‘Reopening Night’ Documentary Chronicles Shakespeare in the Park During COVID: ‘We Opened in Chaos’

Like mariners shipwrecked in “The Tempest,” tormented by a conspiring God, or Macbeth at Dunsinane, the cast and crew of Shakespeare in the Park’s “Merry Wives” faced promethean odds. As told in the new HBO Max documentary “Reopening Night,” the Public Theater’s endeavor to open “Merry Wives” as the first large-scale theater event in New York City last summer was as Shakespearean as its subject.

“And here I was thinking this was going to be a boring documentary,” playwright Jocelyn Bioh, who reset the comedy among a diasporic African community in Harlem, told Variety last week at an intimate premiere for the new doc.

“Theater was the last thing on my mind,” she said, recounting when director Saheem Ali first asked her to retool the little known comedy into a needed telling of Black joy. “There were big questions for me: Why should we be doing this right now? Can we do it? And if we do, what are we going to say?”

Beyond the monumental task of rehearsing a new play while innovating first-ever theater COVID protocols, the production, staged at the Public’s outdoor Central Park venue, faced one impasse after another.

As the documentary recounts, extreme heat and torrential rain stalled much of the play’s technical rehearsals. A nightmarish storm canceled their first performance, and, a few weeks later, a COVID case in the cast postponed opening night and stalled the production. The production’s Falstaff, Jacob Ming-Trent, sustained a serious injury during a performance, and understudies and covers, seven or eight at a time, circled in and out of the cast through a revolving door.

“We opened into chaos,” Oskar Eustis, The Public’s longtime Artistic Director, told Variety Monday. “Still, not going on with the show was never on the table.”

“For me,” he said, “it was important that the first big theatrical event in New York City was free and in the park. It wasn’t premium tickets on Broadway, and that was a statement we were dedicated to make, whatever came our way.”

Aphorisms aside, the Public’s efforts last summer, as documented in the film, were a test-case for COVID protocols in theater across the country, innovating many of the systems shows on and off-Broadway use today and studied closely by the city’s many unions and trade associations.

“We had to rethink everything about what we do,” the production’s director, Ali, told Variety. “For example, when we started, there were no in-person auditions happening in New York City. We were the first to do it, watched closely by Actors’ Equity. We had to entirely redesign the rehearsal room. In an intimate and free space, how do we acknowledge that we need a boundary for safety?”
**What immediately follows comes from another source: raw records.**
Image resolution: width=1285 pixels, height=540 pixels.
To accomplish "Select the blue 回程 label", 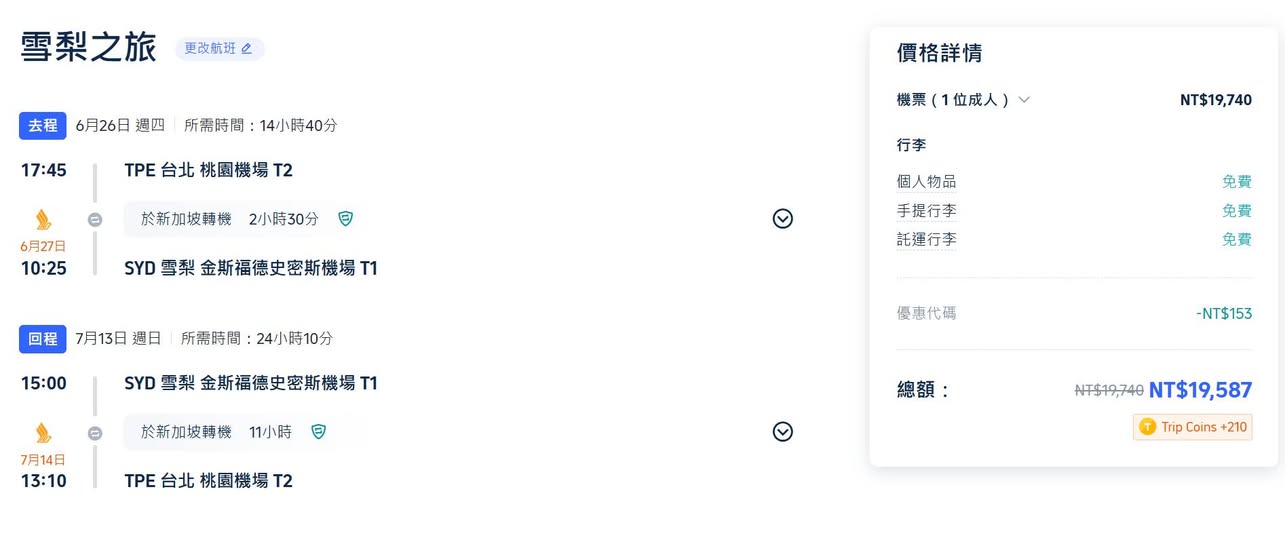I will click(43, 339).
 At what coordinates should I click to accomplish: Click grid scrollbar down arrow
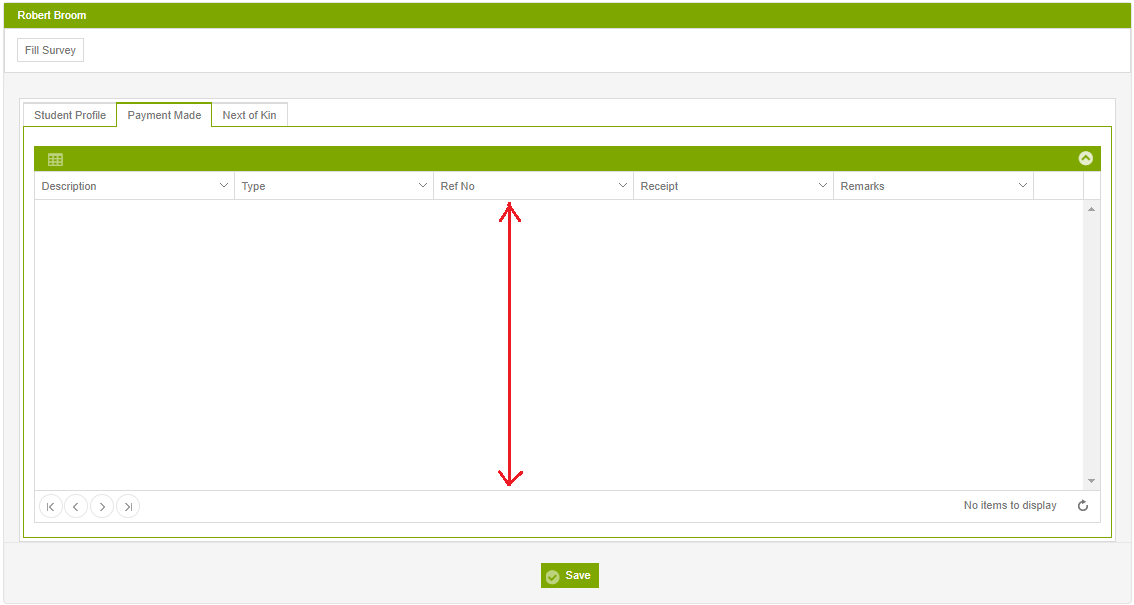(1091, 481)
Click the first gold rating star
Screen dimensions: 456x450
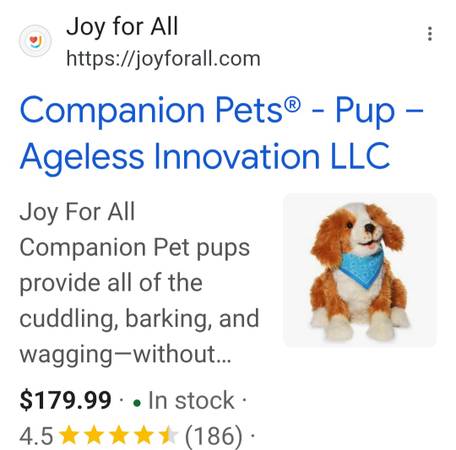point(70,435)
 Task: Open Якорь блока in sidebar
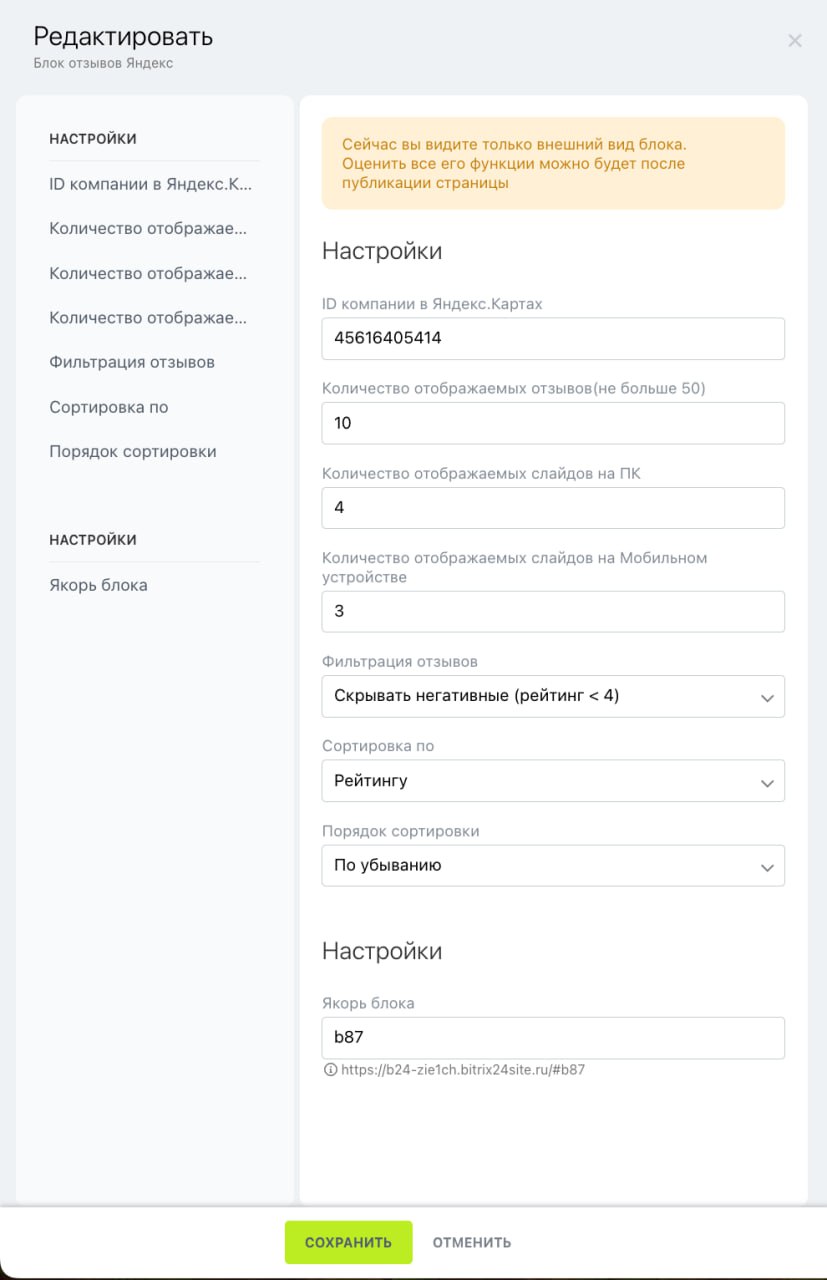pyautogui.click(x=98, y=585)
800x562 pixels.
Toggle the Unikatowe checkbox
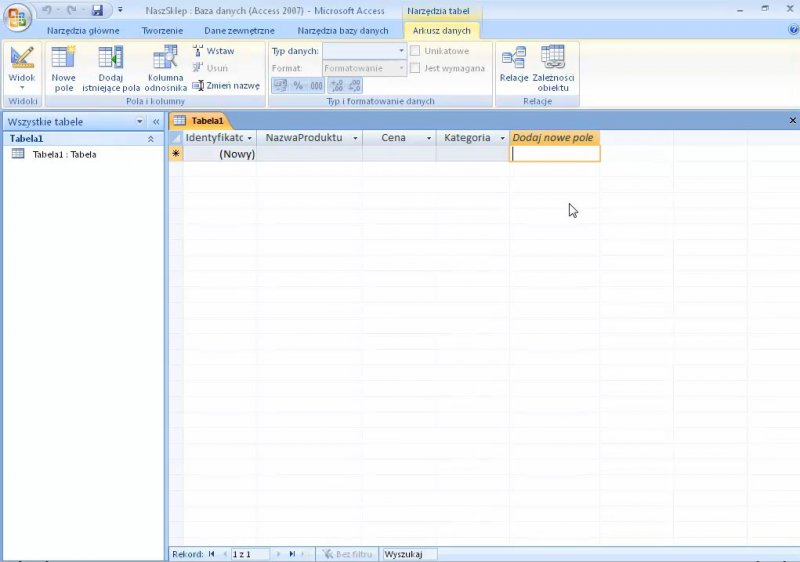coord(415,51)
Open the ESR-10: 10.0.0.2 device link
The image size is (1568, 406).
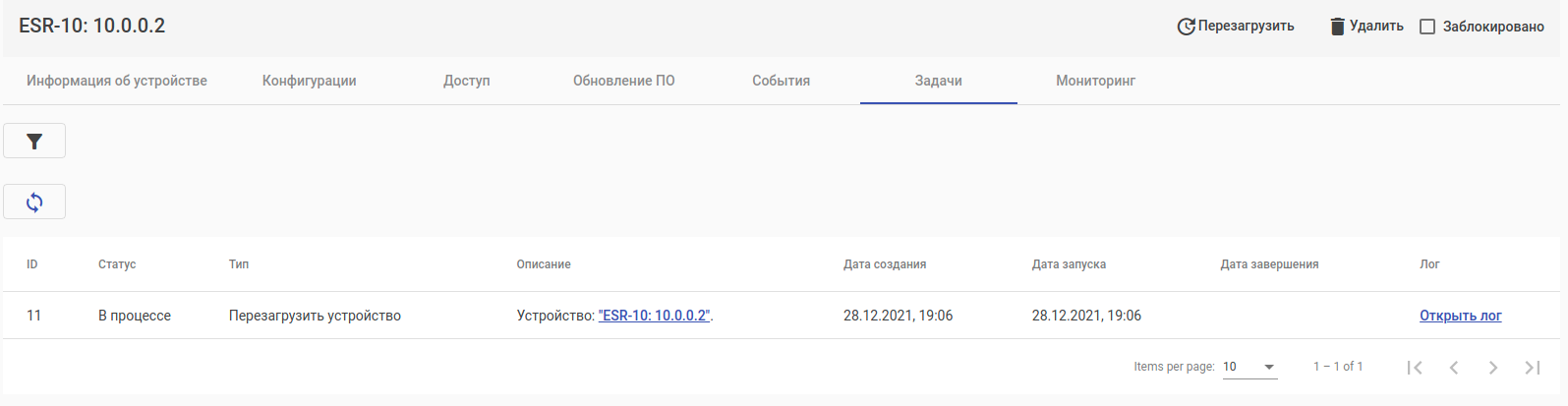654,316
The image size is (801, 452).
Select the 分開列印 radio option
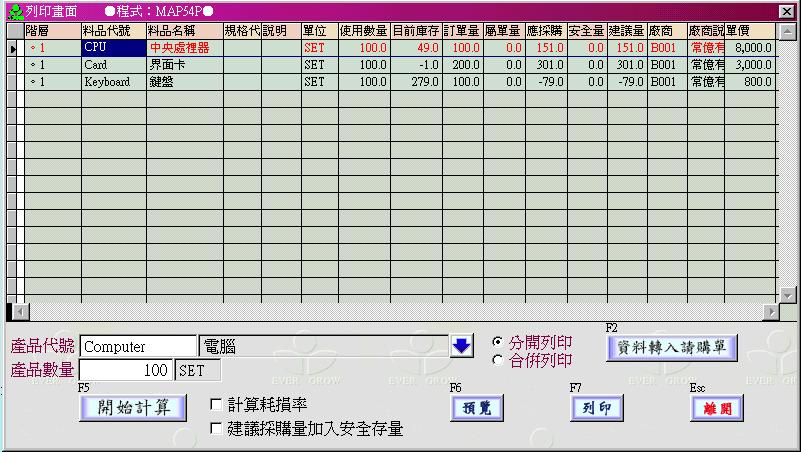pyautogui.click(x=498, y=342)
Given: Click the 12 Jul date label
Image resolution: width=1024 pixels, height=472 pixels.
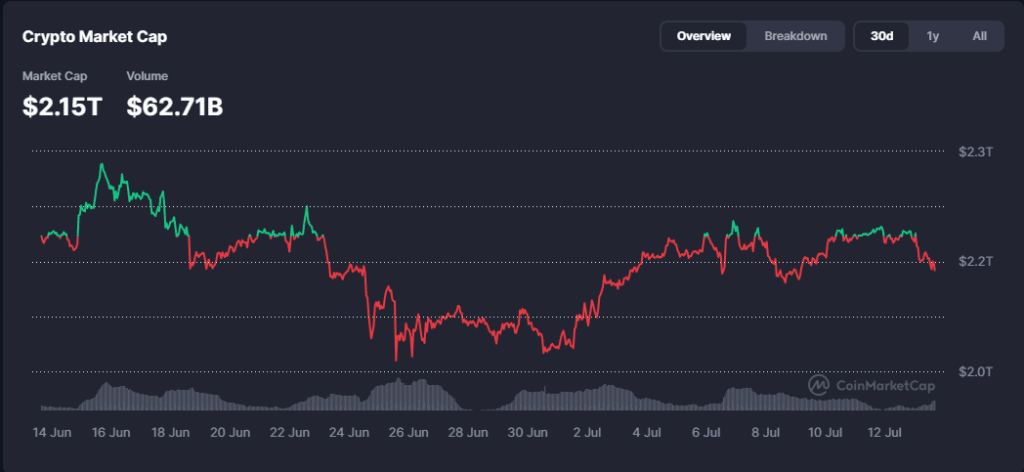Looking at the screenshot, I should (x=884, y=432).
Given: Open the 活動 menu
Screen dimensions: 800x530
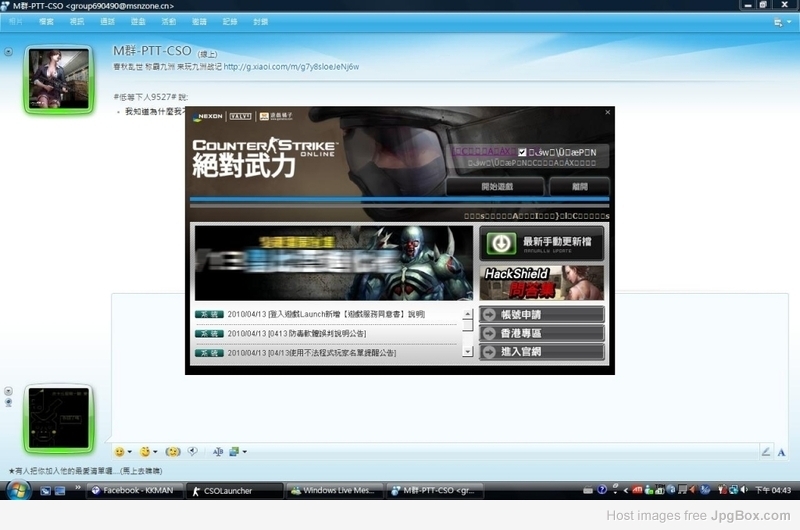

“Beyond that,” he continued, “we were returning to theater after a profound racial reckoning, and we had to figure out how to empower actors in a new way and grapple with a production of Shakespeare that had an all-Black cast for a reason.”

Clear on Monday, however, as the cast and crew of the summer’s production took their seats in a small screening room inside HBO’s headquarters, “Reopening Night” is more than a document of one production at a pivotal moment in the history of theater: It’s the story of why we bother to make theater at all—about the toilsome, frustrating, petty process of putting it together, and about the collective nature—unlike anything else in art—of gathering to make and watch a play. Armageddon—the pandemic, the weather, the insurmountable odds—were merely propellant for “Merry Wives.” “Reopening Night,” and the endeavor it describes, is about dedicating oneself to art in the first place.

“Without dismissing the fact that we’d been through a pandemic, without dismissing the fact we went through a profound racial reckoning, we fell down in 2020,” the film’s director, Rudy Valdez, said on Monday about the need to document the production. “We fell down as a country. We fell down as individuals. We fell down as artists. And, to me, telling stories isn’t about watching someone fall down. It’s about watching somebody stand back up.”

“Reopening Night” is available now on HBO Max.